当比约与瓦莱夫斯基抵达玛蒂尔德公馆之后,时间已经悄悄来到凌晨。

比约与瓦莱夫斯基推开半掩着的大门进入了公馆内。

“比约阁下、瓦莱夫斯基阁下!”刚一进去公馆的比约与瓦莱夫斯基立刻就看到了负责照看玛蒂尔德公主起居生活的女仆,他们赶忙向女仆问好。

“公主殿下已经等候你们多时了!”女仆一丝不苟地回应了一句道。

公主知道我们要来?

瓦莱夫斯基的脸上露出了一抹骇然与恐惧,他第一时间想到了玛蒂尔德公主在外交部安插了密探。

不过这种只持续了几秒,瓦莱夫斯基内心不安就消失,因为密探这种东西,并不是什么大不了的事情。

仔细想想就能够知道,皇帝陛下对于帝国的民间的监视尚且这么严格,那么对于他们这些掌握实权的帝国官僚监视自然也不会放松。
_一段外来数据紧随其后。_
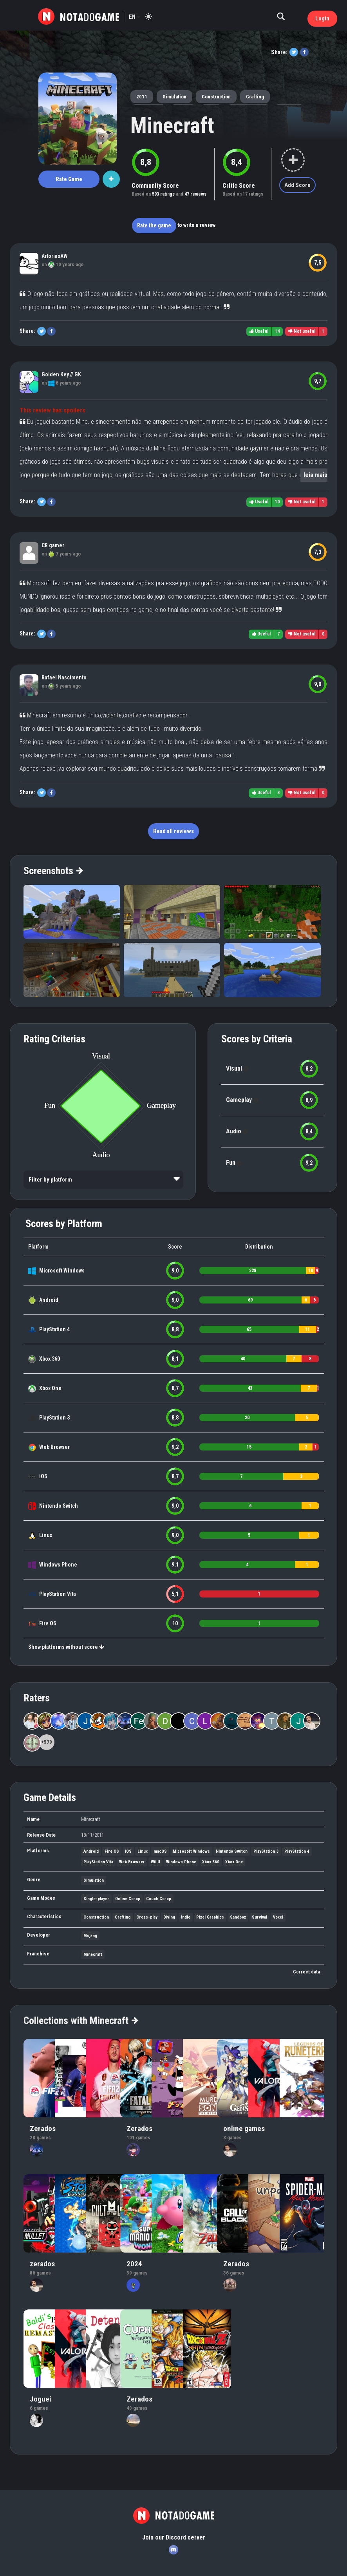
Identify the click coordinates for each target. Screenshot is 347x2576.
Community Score (155, 185)
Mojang (90, 1935)
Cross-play (146, 1917)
想当初他的父亲波拿巴皇帝,不也是依靠着军队与秘密警察统治法兰西。

“那就请你带我们过去吧!”比约微笑着对女仆回应了一句。

在女仆的带领下,比约与瓦莱夫斯基进入房间。

此时的玛蒂尔德公主正坐在沙发上,比约与瓦莱夫斯基的抵达让玛蒂尔德公主将注意力都转移到了他们的身上。

“殿下!”比约与瓦莱夫斯基同时向玛蒂尔德鞠躬。

玛蒂尔德邀请比约与瓦莱夫斯基坐下来,并且询问瓦莱夫斯基关于电报的事。

“殿下!”瓦莱夫斯基赶忙将电报交给了玛蒂尔德公主。

玛蒂尔德公主只是略微扫过了电报的内容后,用自豪的口吻责怪道:“哎!我当初不让他过去,他偏要过去。这都一个多月过去了,也不过才歼灭了5万多名人!”

“殿下,陛下能够取得这样的成就已经足以比肩拿破仑皇帝了!当初的拿破仑皇帝第一次指挥军队的时候,也不过如此!”比约议长听出了玛蒂尔达公主明褒暗贬,他赶忙吹捧了一句。

“就他?”玛蒂尔达公主继续说道:“他可比伯父差远了!(玛蒂尔德公主停顿了一下,故意装作漫不经心地态度)不过,他也算是马马虎虎了!”

“公主殿下,我认为帝国应该好好的宣扬一下!”比约议长提出了自己的想法:“最好将陛下同塞瓦斯托波尔绑定在一起,让帝国的公民在想起塞瓦斯托波尔的时候,立刻就会想起陛下!”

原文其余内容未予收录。